La sacó delante de la luz. Apuntando a mi estómago. Era un arma pequeña; parecía un pequeño Colt automático de bolsillo.
—Ah, eso —dije—. Ese juguete. No es cierto que tenga diez proyectiles. Sólo seis. No es más que una pistolita, una pistola para mariposas. Las matan con ésas. Debería darle vergüenza decir a sabiendas una mentira así.
—¿Está loco?
—¿Yo? Un atracador me ha atizado con una cachiporra. Puede que esté un poco atontado.
—¿Es ése su coche?
—No.
—¿Quién es usted?
—¿Qué era lo que estaba mirando ahí detrás con la linterna?
—Ya entiendo. Responde con preguntas. Todo un hombre. Estaba mirando a un individuo.
—¿Es rubio y con ondas en el pelo?
—Ahora no —dijo con mucha calma—. Quizá lo fuera…, antes. Aquello me afectó. Por alguna razón no me lo esperaba.
—No lo he visto —dije patéticamente—. Estaba siguiendo las marcas de los neumáticos pendiente abajo con una linterna. ¿Está malherido? —Di otro paso hacia ella. La pistolita me encañonó con decisión y la mano que empuñaba la linterna se mantuvo firme.

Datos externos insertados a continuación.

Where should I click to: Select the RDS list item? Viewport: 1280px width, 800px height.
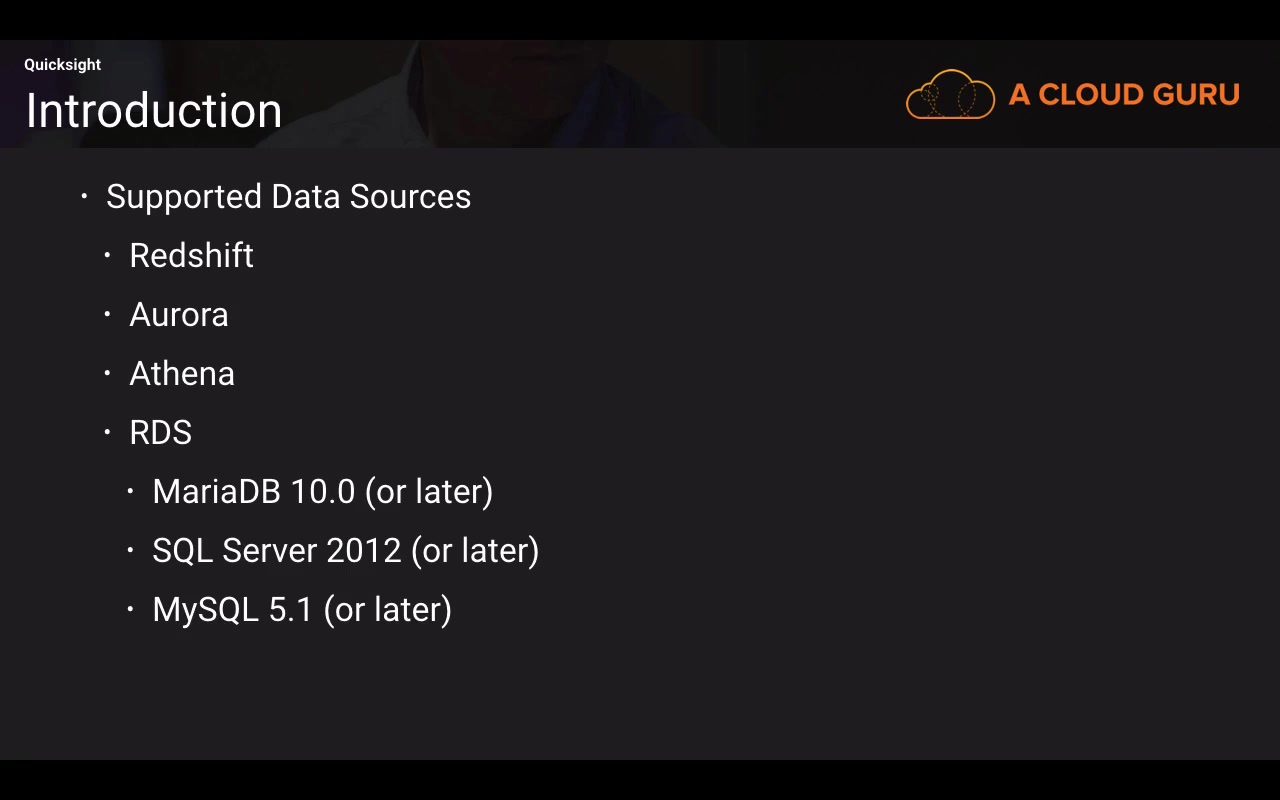click(160, 433)
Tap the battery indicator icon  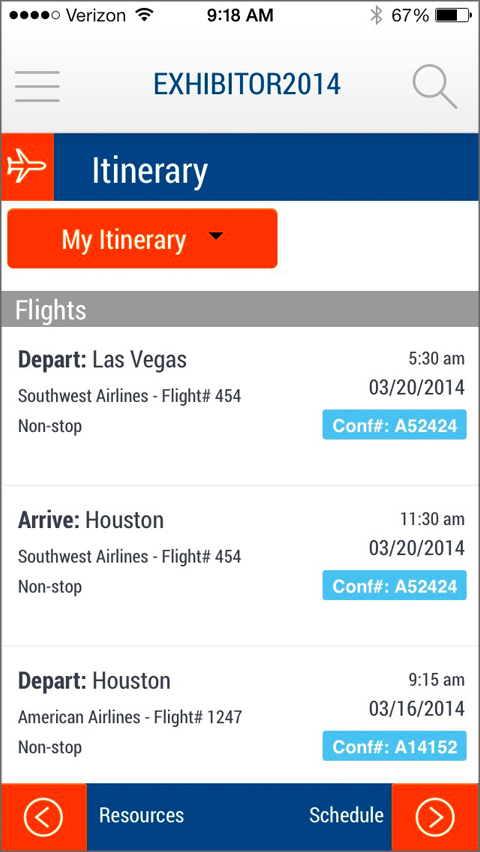tap(454, 15)
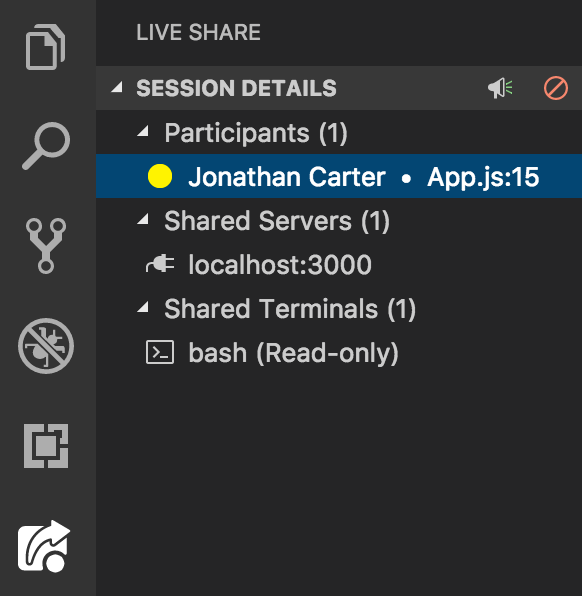Viewport: 582px width, 596px height.
Task: Open the Search view
Action: (46, 146)

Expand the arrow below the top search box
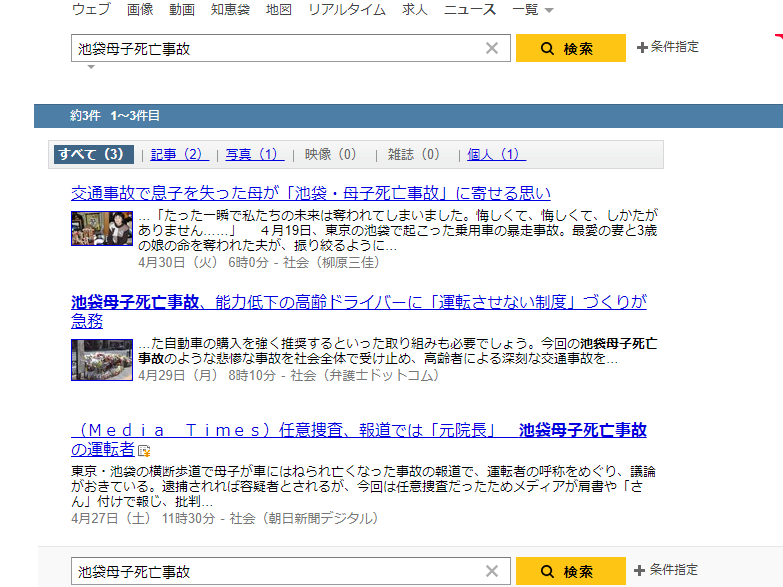click(x=90, y=67)
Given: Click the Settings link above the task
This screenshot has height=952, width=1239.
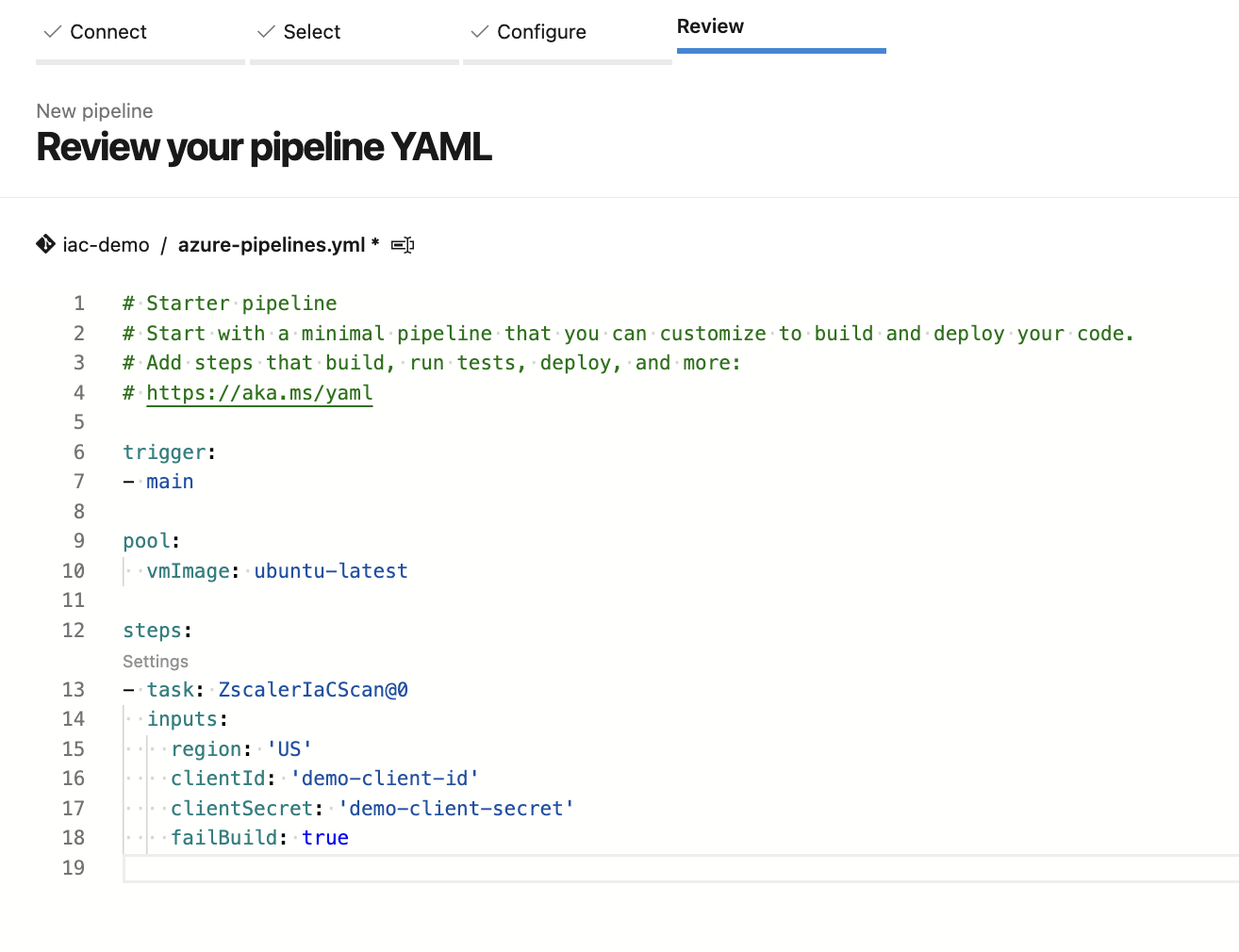Looking at the screenshot, I should [x=156, y=662].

—Sin prisa —dijo con calma—. Tiene todo el tiempo del mundo. Su amigo está muerto.
No respondí nada en un primer momento.
—De acuerdo —dije después—; vamos a echarle una ojeada.
—Nos quedaremos aquí y no nos moveremos hasta que me diga quién es y qué es lo que ha pasado. —La voz era tajante. No estaba asustada. Sabía lo que decía.
—Marlowe. Philip Marlowe. Detective privado.
—Ése es usted, si es cierto lo que dice. Demuéstrelo.
—Voy a sacar el billetero.
—Será mejor que no. Limítese a dejar las manos donde las tiene. Prescindiremos de la prueba por el momento. Cuénteme lo que ha pasado.
—Ese individuo puede no estar muerto.
—Está bien muerto, no le quepa duda. Con los sesos al aire. Su versión, y deprisa.
—Como ya he dicho, quizá no esté muerto. Vamos a verlo. —Avancé un pie.
—¡Muévase y lo dejo seco! —me ladró.
Avancé el otro pie. La linterna se agitó un poco. Creo que dio un paso atrás.
—Se arriesga usted demasiado, forastero —dijo, siempre sin perder la calma—. De acuerdo, vaya delante; yo le seguiré. Parece usted enfermo. Si no hubiera sido por eso…
—Habría disparado contra mí, lo sé. Me han golpeado con una cachiporra. Eso siempre hace que tenga ojeras.
—Agradable sentido del humor…, de guardián de depósito de cadáveres —gimió casi.
Me volví de espaldas a la luz y al instante el haz de la linterna brilló en el suelo delante de mí. Dejé atrás el pequeño cupé, un cochecito corriente, limpio y brillante bajo la difusa luz de las estrellas. Seguí adelante, por el camino de tierra, hasta dejar atrás la curva. Los pasos de la muchacha me seguían de cerca y la linterna me guiaba. No se oía otra cosa que el ruido de sus pasos y su respiración. Los míos yo no los oía.